During the middle of the last century, many Americans chose to live in the suburbs. Following World War II, there was a major change in the population density of the country, as a number of individuals decided to raise their families outside of the city, on what used to be farm land.
This desire for a little breathing room and a backyard gave rise to many suburban neighborhoods that still exist today, and led to a large amount of new construction. That is why there are so many homes across the U.S. that were built between the 1950s and 1970s. And while these homes may still be standing, the shag carpeting and patterned avocado-green appliances exemplary of the time period are no longer in style.
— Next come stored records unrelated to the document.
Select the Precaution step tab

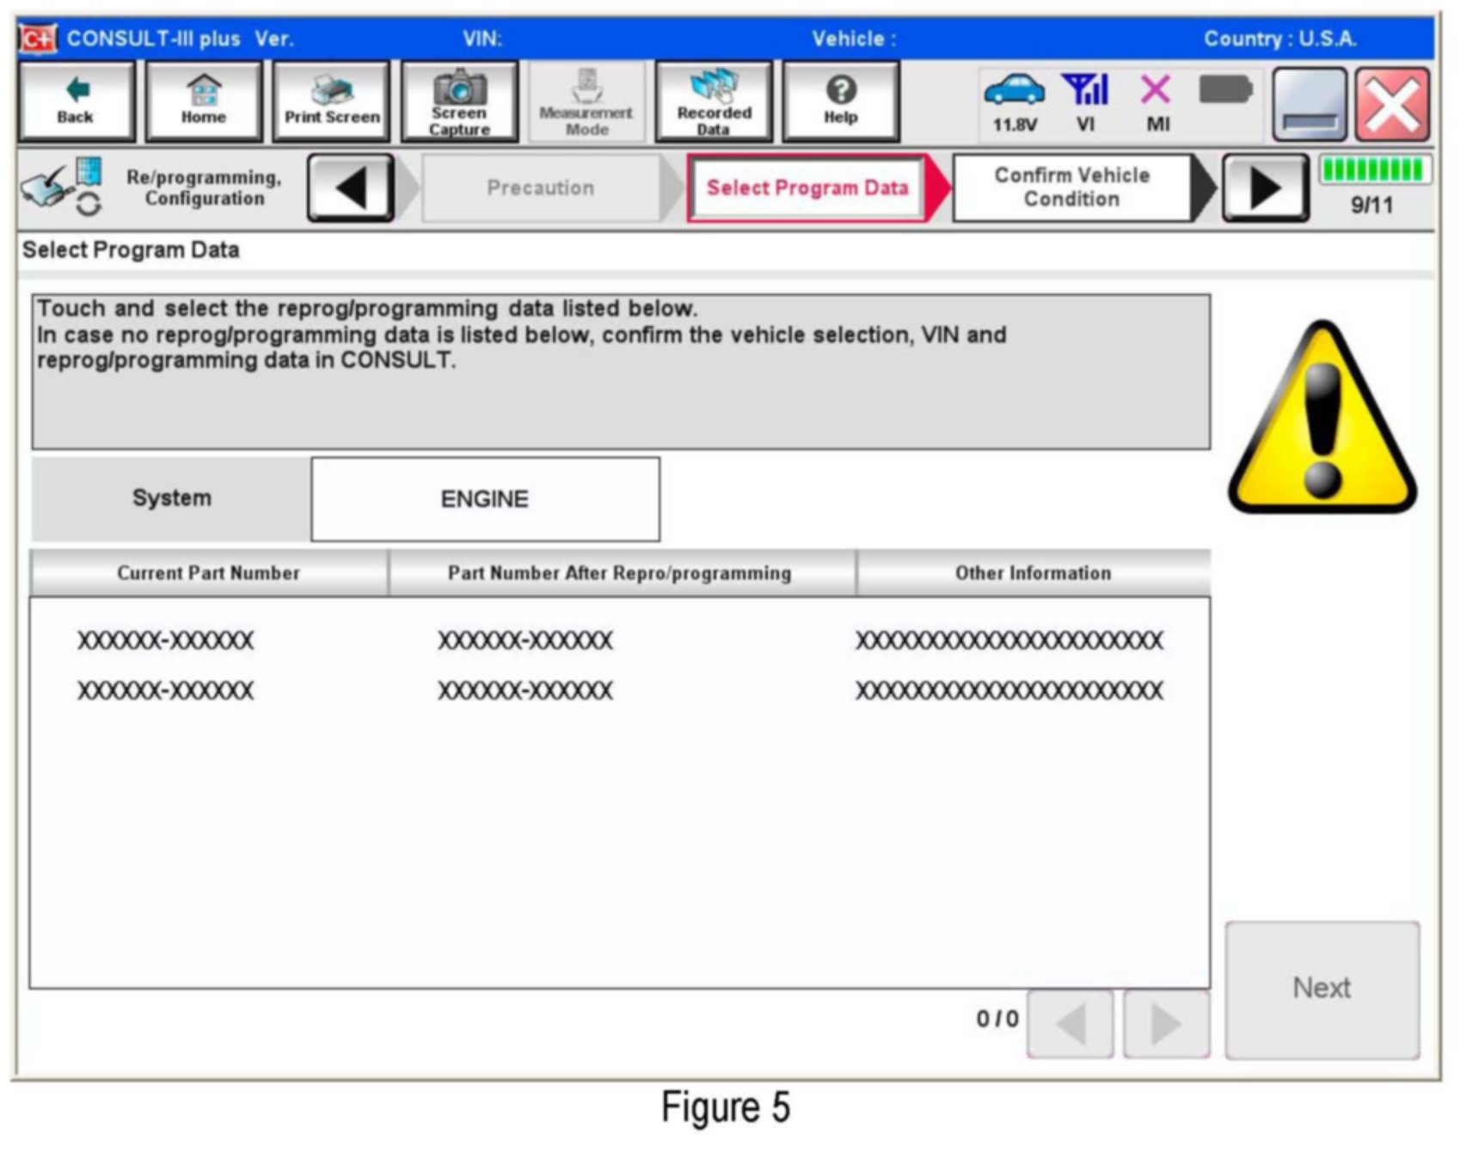click(540, 187)
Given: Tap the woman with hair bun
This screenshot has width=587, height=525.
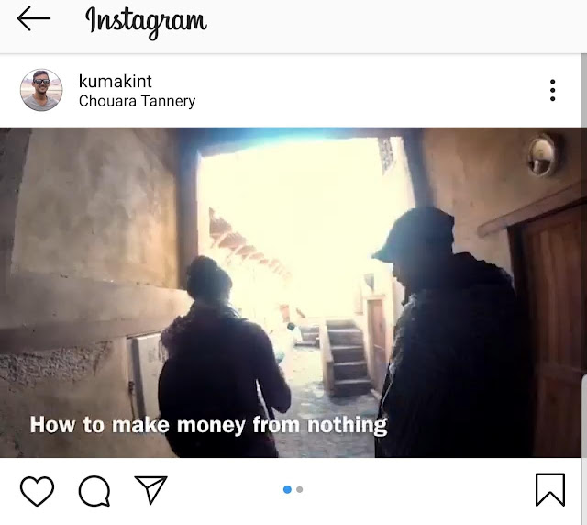Looking at the screenshot, I should pos(224,356).
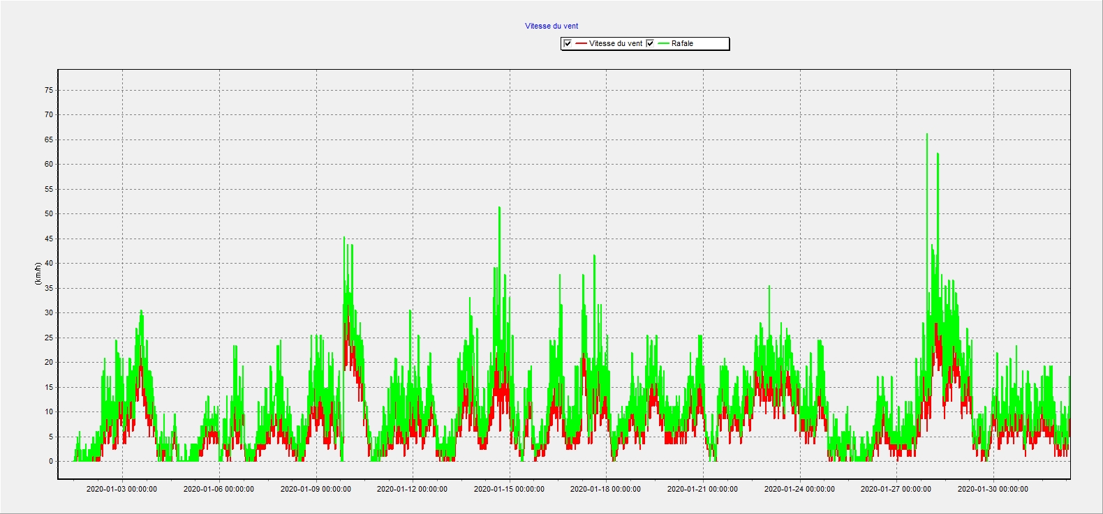
Task: Click the green line sample in legend
Action: (663, 43)
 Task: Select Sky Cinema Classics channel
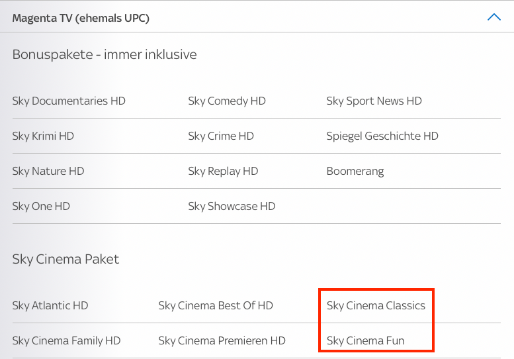pyautogui.click(x=376, y=305)
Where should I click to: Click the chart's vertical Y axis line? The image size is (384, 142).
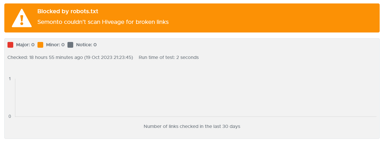[x=15, y=98]
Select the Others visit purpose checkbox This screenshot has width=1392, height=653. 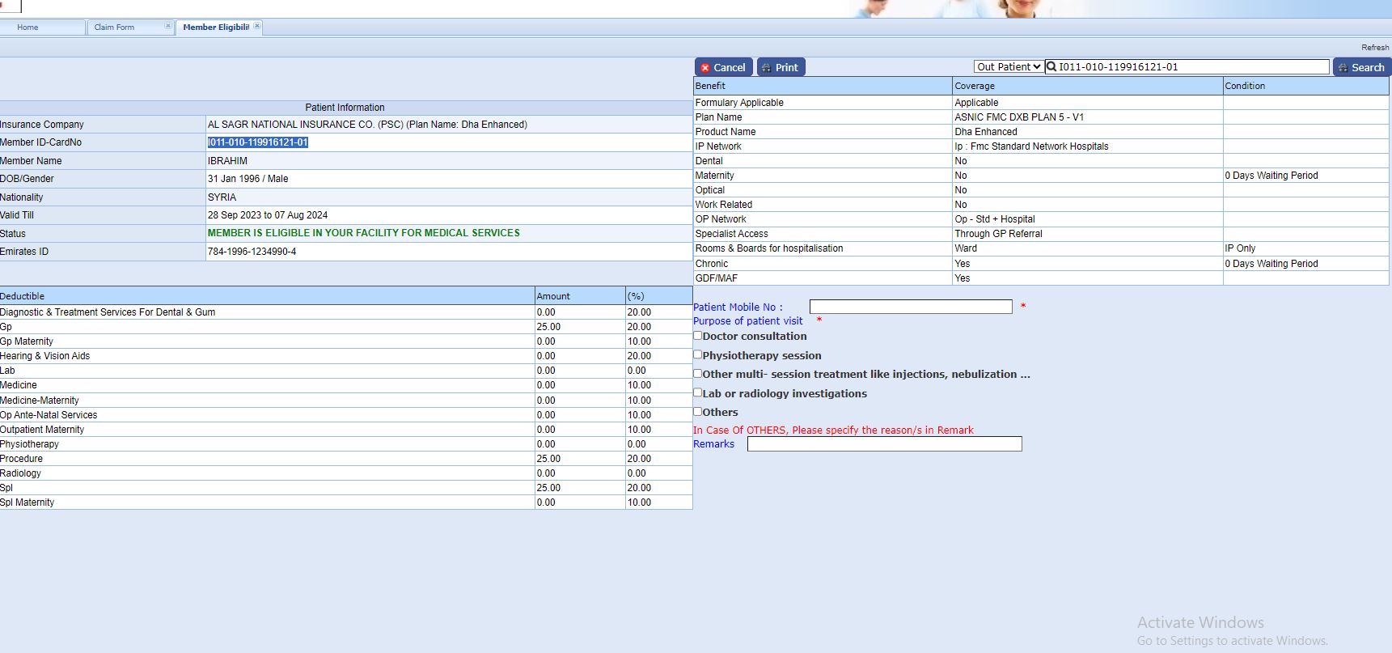697,411
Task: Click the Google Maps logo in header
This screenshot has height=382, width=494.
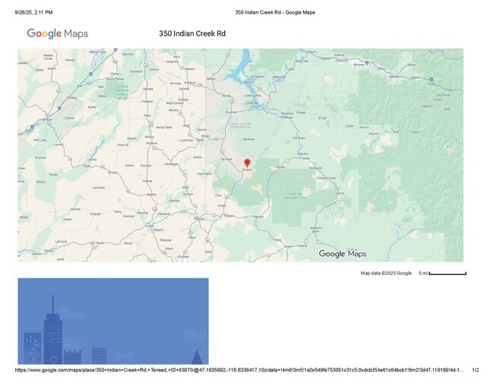Action: pyautogui.click(x=58, y=33)
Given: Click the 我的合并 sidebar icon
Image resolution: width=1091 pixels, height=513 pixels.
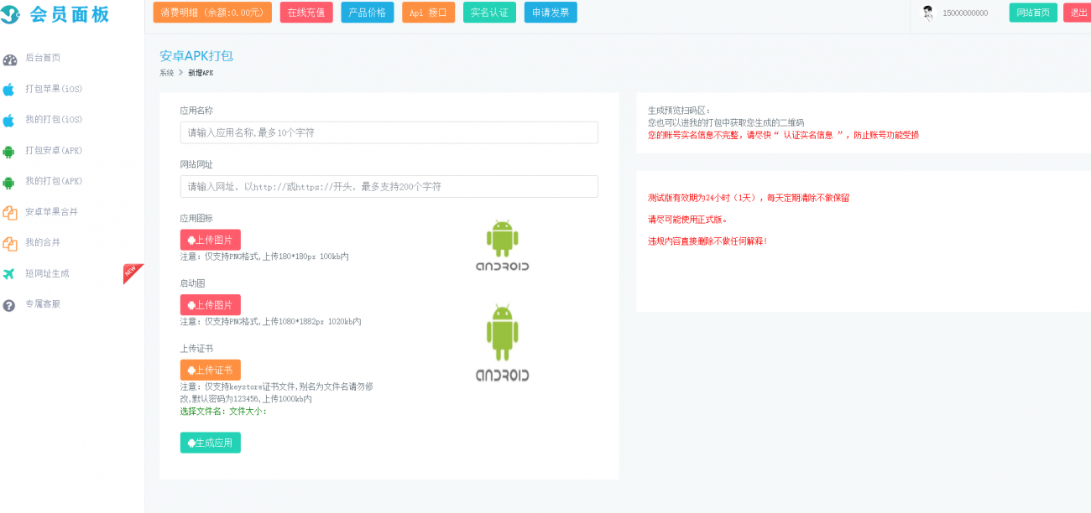Looking at the screenshot, I should coord(10,242).
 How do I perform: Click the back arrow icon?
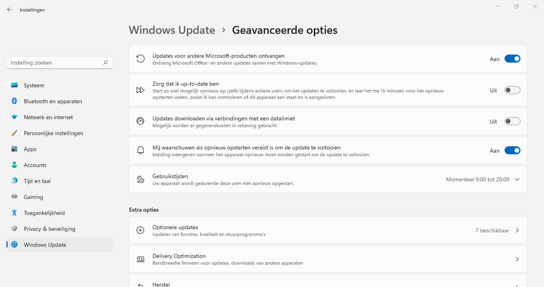10,10
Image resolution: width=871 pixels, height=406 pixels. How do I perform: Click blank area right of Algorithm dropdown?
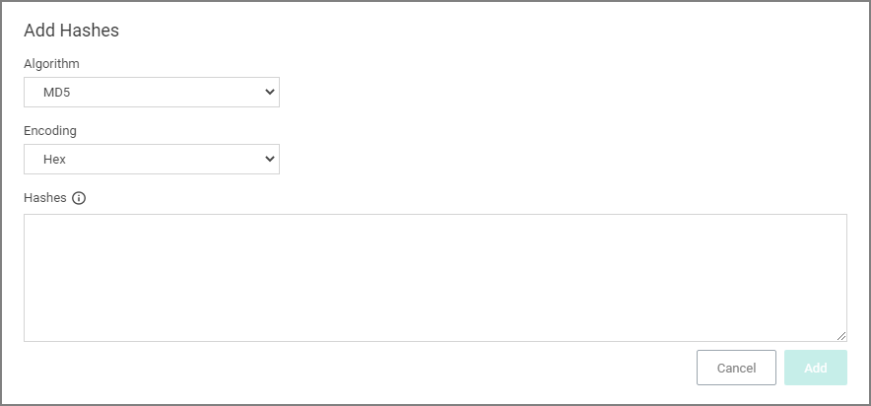point(556,93)
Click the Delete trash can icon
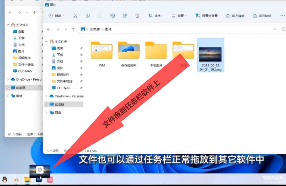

However, it can take more than updating the kitchen to pull one of these homes into a newer time period. After all, the prevailing architectural style of the time period is no longer the chosen look for new construction. While older houses tend to have a dedicated room for every purpose, newer dwellings have a more open feeling, allowing each part of the space to be available for multiple functions.
But converting an old home into an open-plan wonderland can be quite difficult. Construction projects of that scale can be costly and time-consuming, leading many homeowners to undergo a more cosmetic makeover for their houses. Updating the mouldings that surround your windows and doorways, for example, can help to keep your house from being dated.
Changing your window treatments can help the rooms in your house go together better. Consider picking a single color for all of them so that no matter where in the house you are, all rooms will relate to the same context. Make sure you pick a trendy hue for your drapes like grey, which will certainly make your home appear more current.